On a Thursday morning this past April, 61-year-old Darryl Young was lying unconscious in the eighth-floor intensive care unit of Newark Beth Israel Medical Center. After suffering from congestive heart failure for years, Young, a Navy veteran and former truck driver with three children, had received a heart transplant on Sept. 21, 2018. He didn’t wake up after the operation and had been in a vegetative state ever since.
Machines whirred in his room, pumping air into his lungs. Nutrients and fluids dripped from a tube into his stomach. Young had always been fastidious, but now his hair and toenails had grown long. A nurse suctioned mucus from his throat several times a day to keep him from choking, according to employees familiar with his care. His medical record would note: “He follows no commands. He looks very encephalopathic” — brain damaged.
That day, in another wing of the hospital, where a group of surgeons, cardiologists, transplant coordinators, nurses and social workers gathered for their weekly meeting in a second-floor conference room, his name came up.

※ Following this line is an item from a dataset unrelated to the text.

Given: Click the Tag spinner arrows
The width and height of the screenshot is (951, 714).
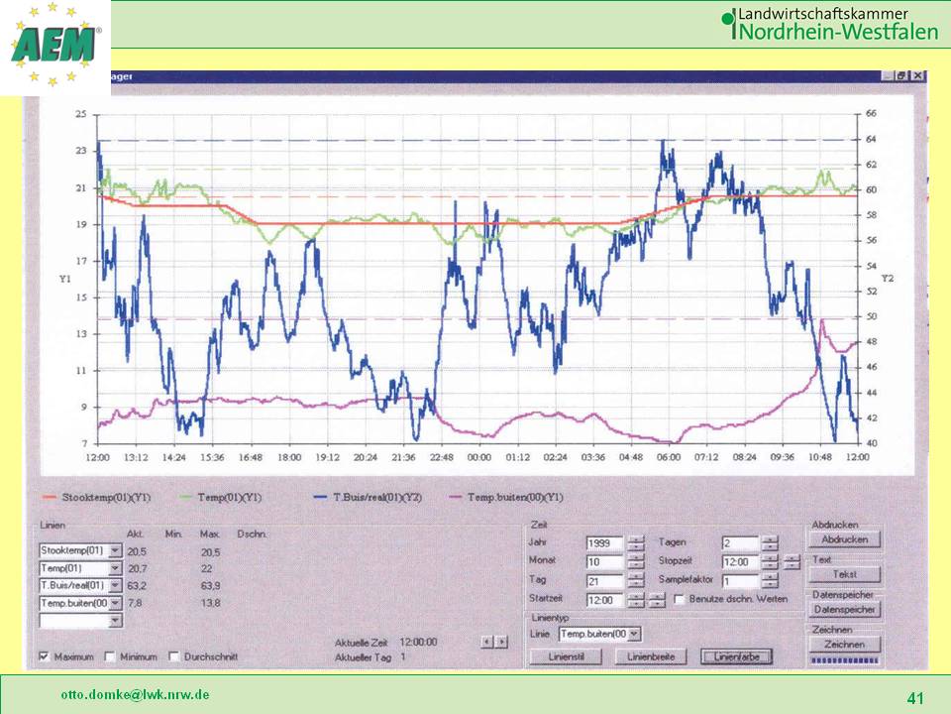Looking at the screenshot, I should pyautogui.click(x=636, y=581).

“Anything on Darryl Young?” asked cardiologist Dr. Darko Vucicevic, according to a recording of the meeting obtained by ProPublica.
The recordings show that the transplant team was fixated on keeping him alive, rather than his quality of life or his family’s wishes, because of worries about the transplant program’s survival rate, the proportion of people undergoing transplants who are still alive a year after their operations. Federal regulators rely on this statistic to evaluate — and sometimes penalize — transplant programs, giving hospitals across the country a reputational and financial incentive to game it. Newark Beth Israel’s one-year survival rate for heart transplants had dipped, and if Young were to die too soon, the program’s standing and even its own survival might be in jeopardy.
June 30, Zucker explained at the meeting, was the date of the next report by a federally funded organization that tracks transplant survival rates. “If he’s not dead in this report, even if he’s dead in the next report, it becomes an issue that moves out six more months,” he said in the recording.
In the ensuing months, the doctors continued to leave Young’s family in the dark, according to his sister Andrea and employees familiar with Young’s care. They didn’t want to run any risk that the people who loved him would interfere with their agenda: boosting the program’s numbers. “I’m not sure that this is ethical, moral or right,” Zucker told the team at the April meeting, but it’s “for the global good of the future transplant recipients.”
Arthur Caplan, head of the Division of Medical Ethics at NYU School of Medicine, reviewed transcripts of the recordings, including discussions about Young. “The management of this patient is egregiously unethical,” he said. “Prolonging ‘dying’ to preserve a flawed transplant program makes a mockery of transplant medicine and is an assault on both ethics and compassion.”
This is unalloyed evil, and everyone who knew of it, and refused to report it, should be banned from the practice of medicine forever.